The carrier says its national average download speed has increased 34.5% since last year. Sprint's message to U.S. consumers now is that all networks are fast and reliable, so why pay more when you can get everything you need from Sprint?
By offering its new plan online only, Sprint will reduce the cost of activating new lines and adding new customers. In order to take advantage of the carrier's offer, customers need to sign up online and enroll in AutoPay.
The latest price promotion is proof that Sprint is determined to grow its subscriber base while it waits to find out whether it is going to merge with T-Mobile. Sprint had 53.6 million subscribers at the end of the first quarter, which is 20 million less than T-Mobile and less than half as many as Verizon and AT&T each have.
The promotion also underscores the cutthroat nature of a four-carrier wireless market. Some analysts say a three-carrier market is likely to result in fewer discounts for customers.
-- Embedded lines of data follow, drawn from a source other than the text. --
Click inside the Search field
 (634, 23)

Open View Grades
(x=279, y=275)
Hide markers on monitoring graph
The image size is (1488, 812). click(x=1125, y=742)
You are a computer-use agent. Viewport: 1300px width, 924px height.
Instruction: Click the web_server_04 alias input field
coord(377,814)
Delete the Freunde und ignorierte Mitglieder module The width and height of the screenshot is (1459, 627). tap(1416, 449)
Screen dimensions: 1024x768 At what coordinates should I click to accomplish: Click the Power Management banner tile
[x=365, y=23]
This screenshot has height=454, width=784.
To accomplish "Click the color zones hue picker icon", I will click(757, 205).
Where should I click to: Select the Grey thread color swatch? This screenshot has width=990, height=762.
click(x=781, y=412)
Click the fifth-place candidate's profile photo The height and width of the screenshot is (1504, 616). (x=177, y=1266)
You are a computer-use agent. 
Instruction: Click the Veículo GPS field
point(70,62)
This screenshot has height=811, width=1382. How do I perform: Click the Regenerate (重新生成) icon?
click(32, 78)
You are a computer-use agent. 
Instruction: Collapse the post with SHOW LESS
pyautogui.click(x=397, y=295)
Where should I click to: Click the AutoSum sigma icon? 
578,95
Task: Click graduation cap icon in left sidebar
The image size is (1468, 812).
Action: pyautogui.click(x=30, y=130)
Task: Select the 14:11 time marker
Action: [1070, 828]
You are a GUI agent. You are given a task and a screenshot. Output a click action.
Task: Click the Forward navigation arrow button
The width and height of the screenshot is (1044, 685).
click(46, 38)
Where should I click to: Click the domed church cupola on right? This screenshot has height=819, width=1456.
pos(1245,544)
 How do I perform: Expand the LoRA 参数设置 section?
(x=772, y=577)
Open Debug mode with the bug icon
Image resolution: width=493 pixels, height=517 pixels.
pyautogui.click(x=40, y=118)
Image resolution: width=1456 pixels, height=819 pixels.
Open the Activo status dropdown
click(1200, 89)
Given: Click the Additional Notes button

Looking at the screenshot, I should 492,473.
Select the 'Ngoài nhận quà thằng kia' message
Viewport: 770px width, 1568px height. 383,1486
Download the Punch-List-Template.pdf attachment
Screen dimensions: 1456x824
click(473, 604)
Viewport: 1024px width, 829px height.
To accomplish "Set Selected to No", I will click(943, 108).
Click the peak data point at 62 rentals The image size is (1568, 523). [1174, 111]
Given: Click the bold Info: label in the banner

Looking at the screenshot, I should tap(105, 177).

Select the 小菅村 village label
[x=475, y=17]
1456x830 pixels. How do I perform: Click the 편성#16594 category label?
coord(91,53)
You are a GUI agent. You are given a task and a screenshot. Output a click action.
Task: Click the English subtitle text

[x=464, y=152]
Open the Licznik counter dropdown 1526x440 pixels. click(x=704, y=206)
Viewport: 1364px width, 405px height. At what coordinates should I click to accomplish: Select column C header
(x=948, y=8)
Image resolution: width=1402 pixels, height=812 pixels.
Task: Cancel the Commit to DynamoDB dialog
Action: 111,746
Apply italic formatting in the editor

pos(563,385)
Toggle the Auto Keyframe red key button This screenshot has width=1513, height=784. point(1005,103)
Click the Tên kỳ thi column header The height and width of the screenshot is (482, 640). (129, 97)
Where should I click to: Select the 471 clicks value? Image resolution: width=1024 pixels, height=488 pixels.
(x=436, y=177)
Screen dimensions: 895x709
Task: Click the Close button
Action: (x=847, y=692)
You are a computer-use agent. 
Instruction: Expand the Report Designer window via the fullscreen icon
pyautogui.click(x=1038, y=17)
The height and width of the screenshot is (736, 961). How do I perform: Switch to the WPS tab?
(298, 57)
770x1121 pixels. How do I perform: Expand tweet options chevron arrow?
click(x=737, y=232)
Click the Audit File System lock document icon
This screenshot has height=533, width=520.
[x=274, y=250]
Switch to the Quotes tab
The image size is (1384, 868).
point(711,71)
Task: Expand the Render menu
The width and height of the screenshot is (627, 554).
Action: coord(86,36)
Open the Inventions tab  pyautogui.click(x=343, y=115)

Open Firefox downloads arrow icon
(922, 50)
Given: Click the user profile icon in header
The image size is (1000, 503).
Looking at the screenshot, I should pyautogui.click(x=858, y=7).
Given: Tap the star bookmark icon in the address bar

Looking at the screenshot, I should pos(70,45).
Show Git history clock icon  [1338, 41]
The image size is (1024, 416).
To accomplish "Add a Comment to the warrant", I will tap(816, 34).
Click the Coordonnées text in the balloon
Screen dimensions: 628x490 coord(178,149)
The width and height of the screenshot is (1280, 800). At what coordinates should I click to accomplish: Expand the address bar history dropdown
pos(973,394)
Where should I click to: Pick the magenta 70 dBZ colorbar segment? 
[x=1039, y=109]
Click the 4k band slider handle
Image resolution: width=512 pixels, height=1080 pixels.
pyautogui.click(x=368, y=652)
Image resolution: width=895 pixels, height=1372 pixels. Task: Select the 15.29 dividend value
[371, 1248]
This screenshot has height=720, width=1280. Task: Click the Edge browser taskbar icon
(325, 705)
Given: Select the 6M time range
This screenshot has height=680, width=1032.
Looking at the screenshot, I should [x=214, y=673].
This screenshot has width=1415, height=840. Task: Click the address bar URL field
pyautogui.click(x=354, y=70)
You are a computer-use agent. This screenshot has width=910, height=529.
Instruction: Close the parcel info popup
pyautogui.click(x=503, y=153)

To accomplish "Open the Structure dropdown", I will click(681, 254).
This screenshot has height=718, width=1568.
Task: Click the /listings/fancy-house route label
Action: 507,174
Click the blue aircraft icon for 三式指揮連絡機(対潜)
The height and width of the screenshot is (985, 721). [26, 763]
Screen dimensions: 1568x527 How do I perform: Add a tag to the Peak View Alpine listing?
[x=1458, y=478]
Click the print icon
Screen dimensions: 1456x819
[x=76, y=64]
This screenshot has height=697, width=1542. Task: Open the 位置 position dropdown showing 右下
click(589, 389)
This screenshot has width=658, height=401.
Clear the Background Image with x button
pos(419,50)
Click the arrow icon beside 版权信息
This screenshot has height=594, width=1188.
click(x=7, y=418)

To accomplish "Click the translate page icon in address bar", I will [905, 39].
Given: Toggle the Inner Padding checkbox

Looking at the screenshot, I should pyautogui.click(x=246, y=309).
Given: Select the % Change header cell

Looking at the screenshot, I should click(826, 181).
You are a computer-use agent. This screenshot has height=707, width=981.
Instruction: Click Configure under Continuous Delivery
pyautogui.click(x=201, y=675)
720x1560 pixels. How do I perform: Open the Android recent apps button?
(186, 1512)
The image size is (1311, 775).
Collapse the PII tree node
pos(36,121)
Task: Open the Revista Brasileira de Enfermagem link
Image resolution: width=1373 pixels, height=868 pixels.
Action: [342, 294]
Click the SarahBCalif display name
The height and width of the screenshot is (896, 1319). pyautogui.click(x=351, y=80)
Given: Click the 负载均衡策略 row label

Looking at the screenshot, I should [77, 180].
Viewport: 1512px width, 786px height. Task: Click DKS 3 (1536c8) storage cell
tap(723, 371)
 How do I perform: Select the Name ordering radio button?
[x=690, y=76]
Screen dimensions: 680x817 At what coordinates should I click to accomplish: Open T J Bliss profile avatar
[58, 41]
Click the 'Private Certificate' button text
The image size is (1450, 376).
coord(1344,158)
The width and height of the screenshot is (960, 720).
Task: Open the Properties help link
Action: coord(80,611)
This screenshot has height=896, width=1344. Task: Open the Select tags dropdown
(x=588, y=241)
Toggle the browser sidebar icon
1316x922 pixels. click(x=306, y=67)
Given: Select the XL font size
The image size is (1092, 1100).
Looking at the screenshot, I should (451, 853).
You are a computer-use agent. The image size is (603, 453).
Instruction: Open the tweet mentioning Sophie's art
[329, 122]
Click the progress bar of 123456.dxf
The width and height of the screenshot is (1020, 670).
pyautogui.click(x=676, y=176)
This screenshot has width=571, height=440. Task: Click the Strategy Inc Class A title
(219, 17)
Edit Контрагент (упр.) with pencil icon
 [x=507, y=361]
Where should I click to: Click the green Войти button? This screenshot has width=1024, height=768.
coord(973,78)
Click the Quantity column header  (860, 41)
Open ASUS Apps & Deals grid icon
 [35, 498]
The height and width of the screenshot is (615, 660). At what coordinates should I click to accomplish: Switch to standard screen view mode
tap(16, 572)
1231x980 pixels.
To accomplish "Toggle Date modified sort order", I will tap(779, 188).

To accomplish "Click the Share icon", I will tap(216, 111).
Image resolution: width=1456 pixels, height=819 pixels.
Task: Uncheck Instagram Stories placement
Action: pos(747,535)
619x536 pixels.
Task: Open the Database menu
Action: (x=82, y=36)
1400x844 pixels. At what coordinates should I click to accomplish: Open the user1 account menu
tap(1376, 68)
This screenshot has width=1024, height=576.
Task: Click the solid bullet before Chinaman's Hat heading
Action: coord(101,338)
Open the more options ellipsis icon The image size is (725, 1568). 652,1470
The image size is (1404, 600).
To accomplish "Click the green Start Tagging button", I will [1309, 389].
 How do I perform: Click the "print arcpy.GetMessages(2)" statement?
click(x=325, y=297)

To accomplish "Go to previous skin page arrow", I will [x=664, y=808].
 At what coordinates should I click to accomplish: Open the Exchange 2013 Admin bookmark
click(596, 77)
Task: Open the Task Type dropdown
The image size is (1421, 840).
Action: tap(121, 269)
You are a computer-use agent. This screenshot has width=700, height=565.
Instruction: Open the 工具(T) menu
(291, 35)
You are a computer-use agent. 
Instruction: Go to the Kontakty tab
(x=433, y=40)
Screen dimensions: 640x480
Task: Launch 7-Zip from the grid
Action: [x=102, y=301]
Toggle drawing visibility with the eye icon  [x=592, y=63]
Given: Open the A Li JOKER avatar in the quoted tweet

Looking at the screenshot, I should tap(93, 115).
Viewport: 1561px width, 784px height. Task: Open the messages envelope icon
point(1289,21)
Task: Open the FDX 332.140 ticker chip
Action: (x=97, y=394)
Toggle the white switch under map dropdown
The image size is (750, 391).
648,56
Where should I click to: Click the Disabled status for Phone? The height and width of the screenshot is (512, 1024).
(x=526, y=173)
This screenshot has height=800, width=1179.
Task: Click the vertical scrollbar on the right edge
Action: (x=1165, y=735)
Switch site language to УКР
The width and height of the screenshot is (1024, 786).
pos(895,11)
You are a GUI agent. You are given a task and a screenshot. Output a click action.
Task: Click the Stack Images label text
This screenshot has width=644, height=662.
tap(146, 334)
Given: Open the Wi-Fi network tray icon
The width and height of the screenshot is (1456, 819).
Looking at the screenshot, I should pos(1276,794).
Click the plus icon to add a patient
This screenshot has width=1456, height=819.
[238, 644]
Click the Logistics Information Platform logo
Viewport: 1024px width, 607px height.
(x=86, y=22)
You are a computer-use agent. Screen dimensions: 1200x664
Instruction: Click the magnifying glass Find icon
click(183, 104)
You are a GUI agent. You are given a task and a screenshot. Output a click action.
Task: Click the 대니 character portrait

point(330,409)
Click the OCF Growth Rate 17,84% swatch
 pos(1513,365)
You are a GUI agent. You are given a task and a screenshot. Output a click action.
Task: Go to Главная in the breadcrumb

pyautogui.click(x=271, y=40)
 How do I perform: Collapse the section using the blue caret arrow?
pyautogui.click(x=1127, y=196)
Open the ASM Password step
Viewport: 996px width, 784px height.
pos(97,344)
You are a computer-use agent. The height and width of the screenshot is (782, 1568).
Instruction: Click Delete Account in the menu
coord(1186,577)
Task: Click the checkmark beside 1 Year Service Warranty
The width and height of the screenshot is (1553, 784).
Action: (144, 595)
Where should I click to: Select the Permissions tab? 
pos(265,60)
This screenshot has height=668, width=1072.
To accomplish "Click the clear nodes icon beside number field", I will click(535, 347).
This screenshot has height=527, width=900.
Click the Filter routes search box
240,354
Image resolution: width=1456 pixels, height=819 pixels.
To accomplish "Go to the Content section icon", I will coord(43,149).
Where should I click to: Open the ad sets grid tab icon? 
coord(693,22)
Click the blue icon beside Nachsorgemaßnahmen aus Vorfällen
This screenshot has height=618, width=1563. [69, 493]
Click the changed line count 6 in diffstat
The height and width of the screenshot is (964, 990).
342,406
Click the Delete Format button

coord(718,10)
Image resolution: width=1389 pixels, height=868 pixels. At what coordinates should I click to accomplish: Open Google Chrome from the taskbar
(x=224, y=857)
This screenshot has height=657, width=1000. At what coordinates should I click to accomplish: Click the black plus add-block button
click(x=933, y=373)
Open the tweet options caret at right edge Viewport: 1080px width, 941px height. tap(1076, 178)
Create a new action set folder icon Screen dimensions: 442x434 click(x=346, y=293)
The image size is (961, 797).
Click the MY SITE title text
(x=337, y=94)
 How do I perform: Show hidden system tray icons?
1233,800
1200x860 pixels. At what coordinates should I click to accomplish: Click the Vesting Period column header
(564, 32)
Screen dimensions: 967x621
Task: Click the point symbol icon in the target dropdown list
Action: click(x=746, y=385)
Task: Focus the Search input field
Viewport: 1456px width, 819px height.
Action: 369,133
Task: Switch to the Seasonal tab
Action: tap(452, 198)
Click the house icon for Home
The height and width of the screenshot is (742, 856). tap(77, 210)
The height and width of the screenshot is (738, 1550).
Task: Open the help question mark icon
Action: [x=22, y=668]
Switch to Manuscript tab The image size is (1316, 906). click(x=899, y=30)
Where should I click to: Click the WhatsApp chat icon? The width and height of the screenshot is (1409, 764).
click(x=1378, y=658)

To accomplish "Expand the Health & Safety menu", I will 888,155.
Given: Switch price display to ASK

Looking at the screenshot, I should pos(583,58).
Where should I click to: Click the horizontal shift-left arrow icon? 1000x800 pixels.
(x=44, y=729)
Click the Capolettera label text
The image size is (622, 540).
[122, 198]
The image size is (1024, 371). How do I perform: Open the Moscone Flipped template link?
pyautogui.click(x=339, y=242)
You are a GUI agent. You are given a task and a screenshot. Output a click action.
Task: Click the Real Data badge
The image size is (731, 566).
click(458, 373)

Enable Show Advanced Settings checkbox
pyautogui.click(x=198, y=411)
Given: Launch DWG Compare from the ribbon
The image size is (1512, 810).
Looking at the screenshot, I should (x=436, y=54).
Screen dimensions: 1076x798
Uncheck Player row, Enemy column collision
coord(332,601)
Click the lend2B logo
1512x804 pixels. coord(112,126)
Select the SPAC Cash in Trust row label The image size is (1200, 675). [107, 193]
This is a negative for consumers in the short term, but could be positive in the longer term, according to some analysts.
Analyst Joe Madden of Mobile Experts has pointed out that in countries with just three carriers, higher margins create the financial opportunity for carriers to invest in new technologies, which ultimately lead to more value for consumers. Consumers may not see rock-bottom data prices, but they are able to get a lot more data for each dollar they spend. This is the type of argument that will almost certainly be made in Washington as the Justice Department and the FCC consider the proposed merger of Sprint and T-Mobile.